In the future, much more than in the past, we'll be in a position to assess whether our assistance has actually been effective and successful in supporting poverty reduction. This is a bit scary. In our dialogue with the government, we're also encouraging it to expand and become more explicit about its criteria for success. After all, it wouldn't be very productive for us to define outcome targets unilaterally.This leads to causal linkages. Once we've specified poverty outcomes more explicitly, we are re assessing proposed activities in our country assistance program more rigorously to establish their contributions to poverty reduction outcomes. In order to do this, we need to establish or at least postulate causal linkages between activities and their impacts on poverty. In some cases the linkages haven't been established empirically; thus sometimes we have to hypothesize the linkage, but at least we're forced to be explicit about the rationale for the activity.
This approach is forcing us to reexamine some of our old priorities in new perspectives.

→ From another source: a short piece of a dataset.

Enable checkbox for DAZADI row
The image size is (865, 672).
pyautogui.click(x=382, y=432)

For example, we have long emphasised the power sector's deficiencies as a major impediment to economic growth in Bangladesh, particularly for manufactured exports, and as a fiscal problem. These concerns remain valid, because the employment generated by exports and other industries is essential for poverty reduction, and reducing subsidies to a power system which primarily serves better off urban consumers would make more public resources available for poverty oriented public programmes. But this perspective also reemphasizes that the rural poor lack access to electricity and encourages a broker focus on rural energy. Our hope is that when we plan our country programme and have to make choices among competing possible activities to support, this more rigorous focus on contributions to poverty outcomes will provide a tool for establishing priorities.

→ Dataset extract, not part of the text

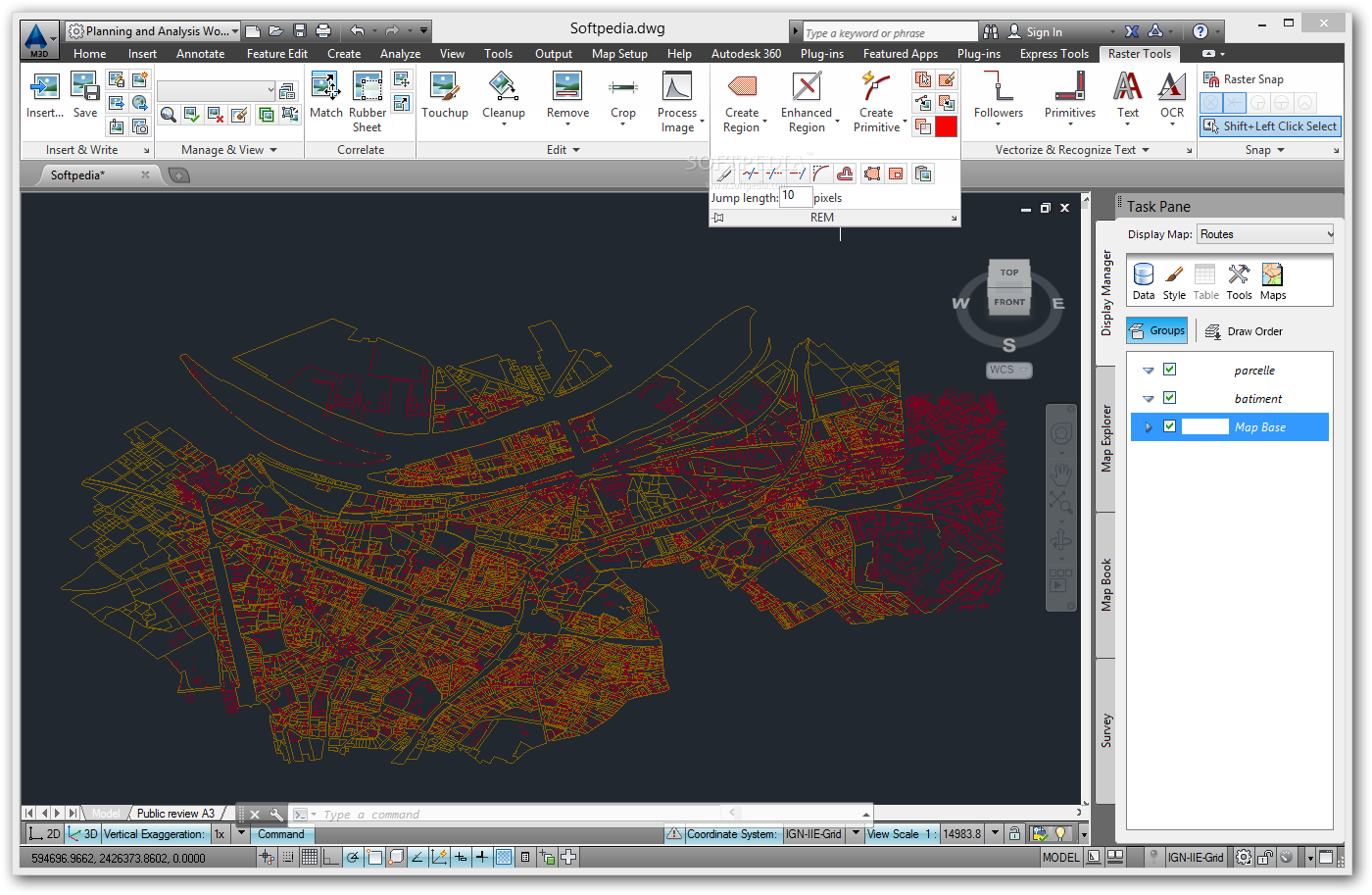Click the Draw Order button
Viewport: 1372px width, 895px height.
[1244, 331]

We are about to embark on the preparation of a new Country Assistance Strategy or CAS for Bangladesh. Our approach in Bangladesh has already been emphasising most of the themes I've highlighted today poverty reduction is already our over arching objective, and we've been devoting considerable attention to institutional issues, especially governance. My hope is that our new CAS preparation exercise will reinforce these emphasis and provide opportunities to refine our operational approach to poverty reduction and to sharpen our focus on governance. Indeed one likely outcome of the exercise will be a clearer specification of the governance outcomes we seek to support and a decision to link the amount of financial assistance we earmark for Bangladesh to improvements in these governance outcomes.One of the most exciting aspects of the CAS preparation process is public consultations to help us understand a country's development priorities and how to pursue them.

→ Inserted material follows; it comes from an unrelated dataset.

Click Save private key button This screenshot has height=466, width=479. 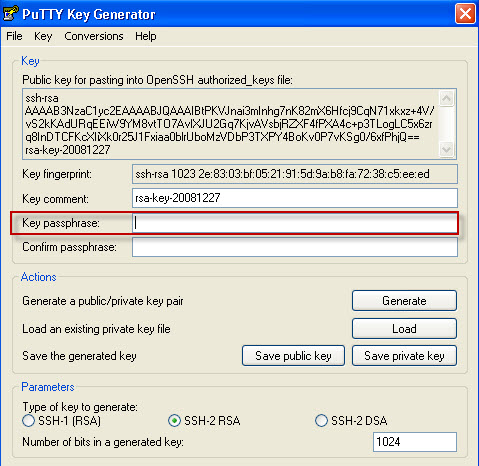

We will be engaging in such consultations in Bangladesh over the next few months, seeking inputs from a very wide range of Bangladeshi as well as from other development partners. We look forward to these consultations as an opportunity to engage in a broader public discussion about the poverty reduction issues.The issues discussed and the opinions of all concerned in this regard can be applied to improve the effectiveness of the World Bank's assistance in helping Bangladeshis to reduce poverty and create a more prosperous future.